Moderation and blacklisting, especially with plugins like these ones for WordPress (or whatever you're using, similar software is available for most platforms), will work in a low-volume environment. If your environment is a low volume one, don't underestimate the advantage this gives you. Personally deciding what is reasonable content and what isn't gives you ultimate flexibility in spam control, if you have the time.
Don't forget, as others have pointed out, that CAPTCHAs are not limited to text recognition from an image. Visual association, math problems, and other non-subjective questions relayed through an image also qualify.
Sblam is an interesting project.
Invisble form fields. Make a form field that doesn't appear on the screen to the user. using display: none as a css style so that it doesn't show up. For accessibility's sake, you could even put hidden text so that people using screen readers would know not to fill it in.
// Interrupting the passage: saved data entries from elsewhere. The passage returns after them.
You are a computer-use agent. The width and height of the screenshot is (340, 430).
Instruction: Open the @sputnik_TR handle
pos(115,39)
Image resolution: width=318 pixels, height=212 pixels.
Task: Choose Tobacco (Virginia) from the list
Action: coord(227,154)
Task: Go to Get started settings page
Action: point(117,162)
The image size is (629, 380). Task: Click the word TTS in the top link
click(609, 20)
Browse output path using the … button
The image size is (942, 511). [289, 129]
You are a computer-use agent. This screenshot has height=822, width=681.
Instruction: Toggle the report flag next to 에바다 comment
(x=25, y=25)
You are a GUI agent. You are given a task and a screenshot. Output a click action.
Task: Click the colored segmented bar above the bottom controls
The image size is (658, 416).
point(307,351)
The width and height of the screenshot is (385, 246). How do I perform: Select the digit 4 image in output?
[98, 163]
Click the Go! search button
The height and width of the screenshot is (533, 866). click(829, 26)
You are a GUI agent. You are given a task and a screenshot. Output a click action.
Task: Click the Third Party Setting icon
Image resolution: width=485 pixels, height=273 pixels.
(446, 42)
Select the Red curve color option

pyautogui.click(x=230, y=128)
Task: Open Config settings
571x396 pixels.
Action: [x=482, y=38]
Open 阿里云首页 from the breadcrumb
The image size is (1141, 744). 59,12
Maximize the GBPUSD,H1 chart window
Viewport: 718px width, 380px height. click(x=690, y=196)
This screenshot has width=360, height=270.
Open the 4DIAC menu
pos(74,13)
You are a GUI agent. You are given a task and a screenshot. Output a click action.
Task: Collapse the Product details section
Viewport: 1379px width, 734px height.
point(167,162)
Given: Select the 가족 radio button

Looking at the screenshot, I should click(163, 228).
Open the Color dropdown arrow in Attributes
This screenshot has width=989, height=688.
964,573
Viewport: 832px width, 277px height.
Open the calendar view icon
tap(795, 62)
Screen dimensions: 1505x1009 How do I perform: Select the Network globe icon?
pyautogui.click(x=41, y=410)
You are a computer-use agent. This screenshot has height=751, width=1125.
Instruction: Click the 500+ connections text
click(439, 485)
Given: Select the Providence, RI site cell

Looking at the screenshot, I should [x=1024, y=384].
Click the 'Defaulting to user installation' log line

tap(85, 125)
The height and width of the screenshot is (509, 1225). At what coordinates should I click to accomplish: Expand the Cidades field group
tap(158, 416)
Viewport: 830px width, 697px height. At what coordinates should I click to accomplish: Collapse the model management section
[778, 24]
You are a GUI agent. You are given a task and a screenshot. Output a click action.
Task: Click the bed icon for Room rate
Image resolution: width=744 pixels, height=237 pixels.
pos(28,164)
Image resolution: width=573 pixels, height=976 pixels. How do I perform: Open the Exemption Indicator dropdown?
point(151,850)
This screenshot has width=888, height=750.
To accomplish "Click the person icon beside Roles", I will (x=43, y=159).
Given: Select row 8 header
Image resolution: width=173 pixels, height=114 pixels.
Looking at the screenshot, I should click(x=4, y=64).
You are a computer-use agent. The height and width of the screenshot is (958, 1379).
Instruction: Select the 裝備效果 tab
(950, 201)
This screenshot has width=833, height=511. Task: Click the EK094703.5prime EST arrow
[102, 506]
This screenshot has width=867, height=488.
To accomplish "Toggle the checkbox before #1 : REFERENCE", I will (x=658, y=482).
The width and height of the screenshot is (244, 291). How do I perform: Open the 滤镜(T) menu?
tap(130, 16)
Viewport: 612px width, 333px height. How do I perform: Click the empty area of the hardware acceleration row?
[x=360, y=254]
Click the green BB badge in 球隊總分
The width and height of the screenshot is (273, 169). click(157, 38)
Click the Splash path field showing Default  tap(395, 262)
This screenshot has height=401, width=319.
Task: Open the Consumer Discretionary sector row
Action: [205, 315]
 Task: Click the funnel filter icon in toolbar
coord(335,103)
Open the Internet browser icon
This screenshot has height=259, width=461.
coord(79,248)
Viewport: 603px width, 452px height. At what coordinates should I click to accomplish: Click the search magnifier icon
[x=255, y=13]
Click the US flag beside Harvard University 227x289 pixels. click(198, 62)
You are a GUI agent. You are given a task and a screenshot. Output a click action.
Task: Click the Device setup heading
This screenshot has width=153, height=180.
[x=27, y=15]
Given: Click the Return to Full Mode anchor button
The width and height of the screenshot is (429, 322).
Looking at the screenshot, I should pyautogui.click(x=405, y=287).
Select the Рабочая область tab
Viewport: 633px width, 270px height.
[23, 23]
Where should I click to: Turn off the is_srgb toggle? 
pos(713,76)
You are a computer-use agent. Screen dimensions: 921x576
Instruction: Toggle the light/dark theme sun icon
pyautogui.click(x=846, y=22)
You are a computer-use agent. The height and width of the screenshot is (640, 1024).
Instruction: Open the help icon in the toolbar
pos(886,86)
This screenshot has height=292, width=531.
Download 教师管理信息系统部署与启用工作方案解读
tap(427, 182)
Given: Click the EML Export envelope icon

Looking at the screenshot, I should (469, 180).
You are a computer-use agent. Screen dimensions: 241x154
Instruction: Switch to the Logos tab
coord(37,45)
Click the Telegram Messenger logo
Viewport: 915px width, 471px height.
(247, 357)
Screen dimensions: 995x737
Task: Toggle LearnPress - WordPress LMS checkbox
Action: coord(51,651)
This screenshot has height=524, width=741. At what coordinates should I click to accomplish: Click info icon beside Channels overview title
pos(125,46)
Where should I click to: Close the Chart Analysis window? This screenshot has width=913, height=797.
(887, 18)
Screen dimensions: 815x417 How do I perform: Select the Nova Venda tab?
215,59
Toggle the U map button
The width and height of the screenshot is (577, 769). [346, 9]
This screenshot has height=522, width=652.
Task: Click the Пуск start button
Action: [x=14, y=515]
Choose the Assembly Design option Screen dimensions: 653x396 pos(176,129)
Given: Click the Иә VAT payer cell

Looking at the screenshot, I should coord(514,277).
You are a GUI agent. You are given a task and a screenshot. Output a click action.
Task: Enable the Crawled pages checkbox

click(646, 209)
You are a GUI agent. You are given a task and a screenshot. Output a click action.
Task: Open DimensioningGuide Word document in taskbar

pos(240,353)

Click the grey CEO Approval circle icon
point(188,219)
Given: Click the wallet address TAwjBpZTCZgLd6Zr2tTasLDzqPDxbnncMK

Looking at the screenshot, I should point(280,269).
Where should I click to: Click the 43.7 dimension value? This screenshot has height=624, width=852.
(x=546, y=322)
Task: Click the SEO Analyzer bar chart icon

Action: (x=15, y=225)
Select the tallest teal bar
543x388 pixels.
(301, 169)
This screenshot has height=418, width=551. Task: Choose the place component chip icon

Bots almost always fill in all fields, so you could block any post that filled in the invisible field.
Block access based on a blacklist of spammers IP addresses.
Honeypot techniques put an invisible decoy form at the top of the page. Users don't see it and submit the correct form, bots submit the wrong form which does nothing or bans their IP.
I've seen a few neat ideas along the lines of Asira which ask you to identify which pictures are cats. I believe the idea originated from KittenAuth a while ago..
Use something like the google image labeler with appropriately chosen images such that a computer wouldn't be able to recognise the dominant features of it that a human could.
The user would be shown an image and would have to type words associated with it. They would keep being shown images until they have typed enough words that agreed with what previous users had typed for the same image. Some images would be new ones that they weren't being tested against, but were included to record what words are associated with them. Depending on your audience you could also possibly choose images that only they would recognise.
Mollom is supposedly good at stopping spam. Both personal (free) and professional versions are available.
I know some people mentioned ASIRRA, but if you go to all the adopt me links for the images, it will say on that linked page if its a cat or dog. So it should be relatively easy for a bot to just go to all the adoptme links. So its just a matter of time for that project.
just verify the email address and let google/yahoo etc worry about it
You could get some device ID software the41 has some fraud prevention software that can detect the hardware being used to access your site. I belive they use it to catch fraudsters but could be used to stop bots. Once you have identified an device being used by a bot you can just block that device. Last time a checked it can even trace your route throught he phone network ( Not your Geo-IP !! ) so can even block a post code if you want.
Its expensive through so prop. a better cheaper solution that is a little less big brother.